Teaching Small Language Models to Reason
Proposes the transfer of reasoning capabilities from large language models to smaller ones via knowledge distillation, achieving state-of-the-art results on arithmetic, commonsense, and symbolic reasoning datasets.
Can improve task performance of smaller language models and enable them to perform reasoning tasks that previously only large models could accomplish.
ALERT: Adapting Language Models to Reasoning Tasks
Introduces ALERT, a benchmark and suite of analyses for assessing language models' reasoning abilities and investigating the role of finetuning in learning reasoning skills.
Provides a test bed to assess any language model on fine-grained reasoning skills, and highlights the importance of finetuning in learning reasoning skills such as textual entailment, abductive reasoning, and analogical reasoning.
Self-Prompting Large Language Models for Open-Domain QA
Proposes the use of Large Language Models (LLMs) as knowledge corpus for Open-Domain Question Answering (ODQA), and presents a Self-Prompting framework for LLMs to perform ODQA without the need for training data and external knowledge corpus.
Simplifies the ODQA architecture and achieves better results than previous state-of-the-art methods without a retriever.
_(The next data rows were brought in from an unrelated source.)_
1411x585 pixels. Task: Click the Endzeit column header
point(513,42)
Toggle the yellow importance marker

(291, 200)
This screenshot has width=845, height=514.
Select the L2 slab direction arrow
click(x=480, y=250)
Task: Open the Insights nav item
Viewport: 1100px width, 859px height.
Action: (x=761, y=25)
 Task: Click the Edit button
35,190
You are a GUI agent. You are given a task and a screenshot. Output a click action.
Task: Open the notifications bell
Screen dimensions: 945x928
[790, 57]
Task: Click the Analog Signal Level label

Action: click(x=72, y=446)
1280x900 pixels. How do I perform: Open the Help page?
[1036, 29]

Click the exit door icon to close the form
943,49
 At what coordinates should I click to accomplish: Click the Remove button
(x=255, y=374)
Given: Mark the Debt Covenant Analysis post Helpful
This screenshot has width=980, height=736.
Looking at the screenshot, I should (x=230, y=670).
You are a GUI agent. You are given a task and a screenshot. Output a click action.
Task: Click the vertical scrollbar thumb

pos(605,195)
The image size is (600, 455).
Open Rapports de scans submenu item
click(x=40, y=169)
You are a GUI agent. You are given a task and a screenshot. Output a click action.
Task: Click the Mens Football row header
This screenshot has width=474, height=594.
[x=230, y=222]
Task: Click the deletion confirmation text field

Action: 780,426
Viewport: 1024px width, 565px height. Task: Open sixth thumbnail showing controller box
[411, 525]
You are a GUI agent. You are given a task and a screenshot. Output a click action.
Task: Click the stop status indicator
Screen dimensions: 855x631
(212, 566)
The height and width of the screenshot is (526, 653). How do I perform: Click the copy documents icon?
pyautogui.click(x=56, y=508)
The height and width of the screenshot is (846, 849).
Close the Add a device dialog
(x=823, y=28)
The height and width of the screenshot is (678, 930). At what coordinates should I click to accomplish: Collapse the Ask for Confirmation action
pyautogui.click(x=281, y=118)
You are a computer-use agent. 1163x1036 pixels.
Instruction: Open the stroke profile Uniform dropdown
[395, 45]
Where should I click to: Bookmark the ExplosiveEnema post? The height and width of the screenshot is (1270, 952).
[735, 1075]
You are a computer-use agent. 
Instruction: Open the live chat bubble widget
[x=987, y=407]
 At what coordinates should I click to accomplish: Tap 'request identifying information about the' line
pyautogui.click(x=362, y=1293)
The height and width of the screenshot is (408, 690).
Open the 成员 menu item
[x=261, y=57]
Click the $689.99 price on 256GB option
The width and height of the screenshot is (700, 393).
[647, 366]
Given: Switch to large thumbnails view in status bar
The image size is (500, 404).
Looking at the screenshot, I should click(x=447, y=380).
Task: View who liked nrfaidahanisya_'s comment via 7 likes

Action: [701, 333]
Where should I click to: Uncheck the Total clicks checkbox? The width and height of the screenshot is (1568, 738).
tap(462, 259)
FiDO: Fusion-in-Decoder optimized for stronger performance and faster inference
Proposes two simple changes to the FiD architecture to speed up inference by 7x.
Provides actionable insights for faster and more efficient inference in retrieval-augmented language models and their implementation in various NLP tasks.
An Empirical Study On Contrastive Search And Contrastive Decoding For Open-ended Text Generation
Humans prefer Contrastive Search over Contrastive Decoding. MAUVE score doesn't correlate with human preference.
Provides recommendations for better evaluation metrics for open-ended text generation and improving the diversity and coherence of generated text.